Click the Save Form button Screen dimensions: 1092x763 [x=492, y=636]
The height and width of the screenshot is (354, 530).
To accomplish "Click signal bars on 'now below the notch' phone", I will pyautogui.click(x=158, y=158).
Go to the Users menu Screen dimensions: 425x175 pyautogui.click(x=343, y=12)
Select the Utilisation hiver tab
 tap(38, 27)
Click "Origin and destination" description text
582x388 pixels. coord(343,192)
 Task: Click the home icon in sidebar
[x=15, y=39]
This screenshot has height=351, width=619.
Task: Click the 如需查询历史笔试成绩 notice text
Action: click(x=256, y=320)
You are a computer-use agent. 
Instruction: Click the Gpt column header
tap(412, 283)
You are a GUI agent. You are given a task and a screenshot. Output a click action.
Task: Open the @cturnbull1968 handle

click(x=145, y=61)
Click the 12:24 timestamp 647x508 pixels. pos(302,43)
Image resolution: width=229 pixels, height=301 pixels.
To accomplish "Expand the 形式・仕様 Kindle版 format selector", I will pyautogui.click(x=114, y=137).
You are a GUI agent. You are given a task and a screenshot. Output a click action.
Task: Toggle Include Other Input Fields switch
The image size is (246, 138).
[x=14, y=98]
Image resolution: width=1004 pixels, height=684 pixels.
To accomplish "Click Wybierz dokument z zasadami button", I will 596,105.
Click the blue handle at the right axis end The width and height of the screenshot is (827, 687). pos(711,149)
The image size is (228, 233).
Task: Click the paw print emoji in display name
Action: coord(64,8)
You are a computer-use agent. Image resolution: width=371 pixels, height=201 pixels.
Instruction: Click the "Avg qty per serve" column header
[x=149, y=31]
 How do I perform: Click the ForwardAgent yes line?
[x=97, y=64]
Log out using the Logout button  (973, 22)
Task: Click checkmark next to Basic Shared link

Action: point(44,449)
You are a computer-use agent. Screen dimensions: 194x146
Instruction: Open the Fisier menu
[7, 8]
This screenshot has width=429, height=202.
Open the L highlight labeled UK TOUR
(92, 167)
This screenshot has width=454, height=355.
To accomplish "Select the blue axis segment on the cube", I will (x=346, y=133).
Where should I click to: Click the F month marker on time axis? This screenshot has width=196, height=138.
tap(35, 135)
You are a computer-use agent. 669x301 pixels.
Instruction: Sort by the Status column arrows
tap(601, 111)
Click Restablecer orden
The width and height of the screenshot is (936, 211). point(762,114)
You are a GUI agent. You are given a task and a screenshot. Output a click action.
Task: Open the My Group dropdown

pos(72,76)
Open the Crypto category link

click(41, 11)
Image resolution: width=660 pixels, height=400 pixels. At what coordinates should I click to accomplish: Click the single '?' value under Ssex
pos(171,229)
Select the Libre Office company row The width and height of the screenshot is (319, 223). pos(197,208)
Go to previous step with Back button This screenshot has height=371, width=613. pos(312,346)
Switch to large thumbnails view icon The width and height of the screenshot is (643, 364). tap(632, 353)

--

◆ What is being asked ◆
Count up the lines in the records where the string "computer" appears. Your reply is that number alone.

◆ Output of the exercise ◆
4